Ans. The Financial Fraud Risk Indicator (FRI) is a tool designed to identify and assess the risk of financial fraud within an organization or financial system. It functions by analyzing various data points, such as transaction patterns, user behavior, and historical fraud cases to generate a risk score. This score helps institutions prioritize their fraud prevention efforts and implement necessary controls to mitigate identified risks.
2. Why is monitoring digital progress important in the context of financial fraud?
Ans. Monitoring digital progress is crucial in the context of financial fraud as it allows organizations to adapt to evolving fraud tactics that exploit technological advancements. As digital transactions increase, so does the sophistication of fraud schemes. By continuously assessing digital progress, organizations can enhance their fraud detection systems, ensuring they remain effective against new threats and protecting both their assets and customers.

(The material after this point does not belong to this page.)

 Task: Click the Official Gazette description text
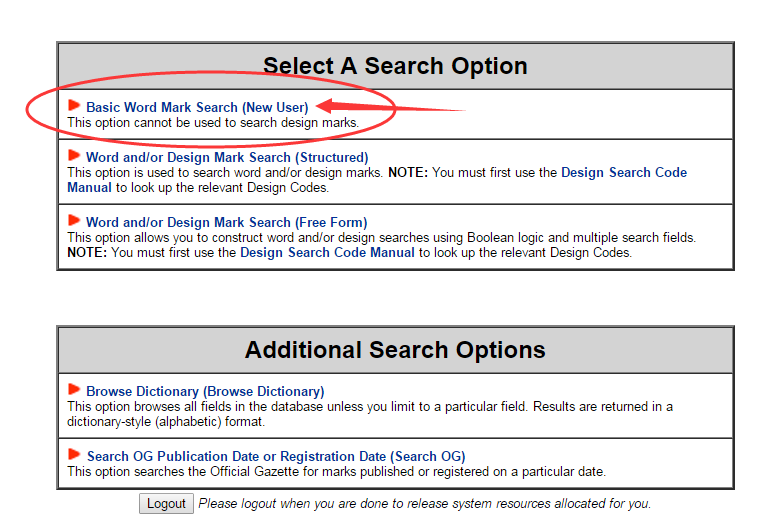point(336,471)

3. What role do technological advancements play in enhancing financial fraud detection?
Ans. Technological advancements play a significant role in enhancing financial fraud detection by enabling the use of sophisticated algorithms and machine learning techniques. These technologies allow for real-time analysis of vast amounts of transactional data, identifying anomalies and patterns indicative of fraud. Additionally, advancements in cybersecurity measures contribute to safeguarding sensitive information, further reducing the risk of fraud.
4. How has the approach to detecting financial fraud changed over the past decade?
Ans. Over the past decade, the approach to detecting financial fraud has shifted from reactive to proactive strategies. Historically, organizations would respond to fraud incidents after they occurred. Now, with advancements in data analytics and artificial intelligence, organizations can anticipate and prevent fraudulent activities before they manifest. This proactive approach emphasizes continuous monitoring and the integration of fraud detection systems into everyday business processes.
5. What measures can organizations take to reduce financial fraud risks in a digital environment?
Ans. Organizations can take several measures to reduce financial fraud risks in a digital environment, including implementing robust identity verification processes, utilizing advanced analytics for transaction monitoring, providing employee training on fraud awareness, and deploying multi-factor authentication for sensitive transactions. Regularly updating security protocols and systems in response to emerging threats is also essential for maintaining a strong defense against financial fraud.